Written task 1:
List the five column names that the notebook code below assigns to the dataframe in its renaming step.
Written task 2:
Reproduce the notebook code below from "# Rename columns, and" to "Air_Temp_F = df.Air_Temp_F.values.tolist()" without changing a single character.

Selected passage:
- - - - - - -

In [1]:
#!/usr/bin/env python
import numpy as np
import pandas as pd
import scipy as sp
from scipy import stats

import matplotlib
import matplotlib.pyplot as plt
import matplotlib.dates as mdates
pd.set_option('display.max_rows', None)

In [2]:
# Reading data
filename = 'KTUS.csv'

In [3]:
# Read the data into a pandas dataframe, and define columns, header and index
df = pd.read_csv(filename, sep = ',',index_col='Date_Time',skiprows=7,
        names =['Station_ID','Date_Time',
                'air_temp_set_1_F','dew_point_temperature_set_1_F','precip_accum_one_hour_set_1_Inches',
                'dew_point_temperature_set_1d_F'])

# Rename columns, and index
df.columns = ['Station_ID','Air_Temp_F','Dewpoint_Temp_F','Precip_1Hour_Accum_Inches',
                'Dewpoint_Temp_set2_F']

# Set index data type to a DateTime object
df.index = pd.to_datetime(df.index)

In [4]:
# Make numpy lists of the data
Hour       = df.index.hour.tolist()
Station_ID = df.Station_ID.values.tolist()
Air_Temp_F = df.Air_Temp_F.values.tolist()
Precip_1Hour_Accum_Inches = df.Precip_1Hour_Accum_Inches.values.tolist()
Dewpoint_Temp_F = df.Dewpoint_Temp_set2_F.values.tolist()

In [5]:
# Calculating some basic properites
print(min(Air_Temp_F)) # np.min(Air_Temp_F) or Air_Temp_F.min()

- - - - - - -

Data excerpt:
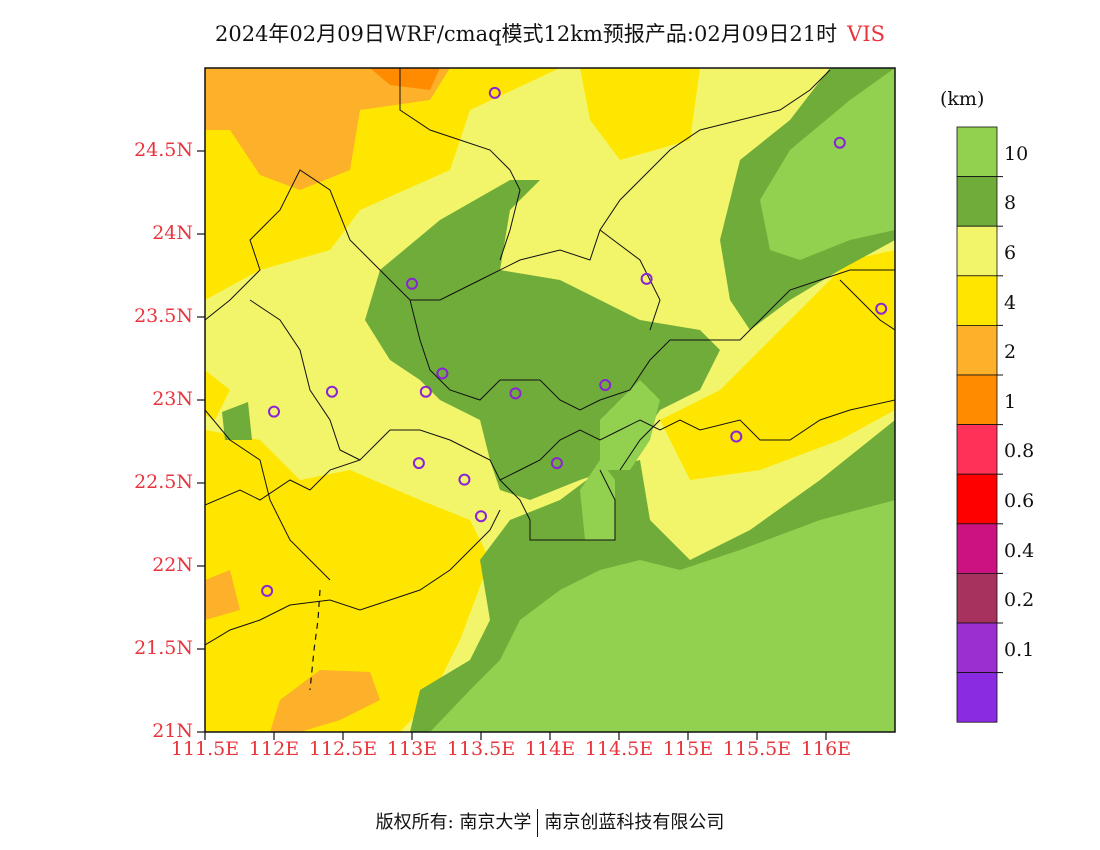 This screenshot has width=1100, height=850. Describe the element at coordinates (164, 482) in the screenshot. I see `y-tick-label: 22.5N` at that location.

- - - - - - -

Result 1:
Station_ID, Air_Temp_F, Dewpoint_Temp_F, Precip_1Hour_Accum_Inches, Dewpoint_Temp_set2_F

Result 2:
# Rename columns, and index
df.columns = ['Station_ID','Air_Temp_F','Dewpoint_Temp_F','Precip_1Hour_Accum_Inches',
                'Dewpoint_Temp_set2_F']

# Set index data type to a DateTime object
df.index = pd.to_datetime(df.index)

In [4]:
# Make numpy lists of the data
Hour       = df.index.hour.tolist()
Station_ID = df.Station_ID.values.tolist()
Air_Temp_F = df.Air_Temp_F.values.tolist()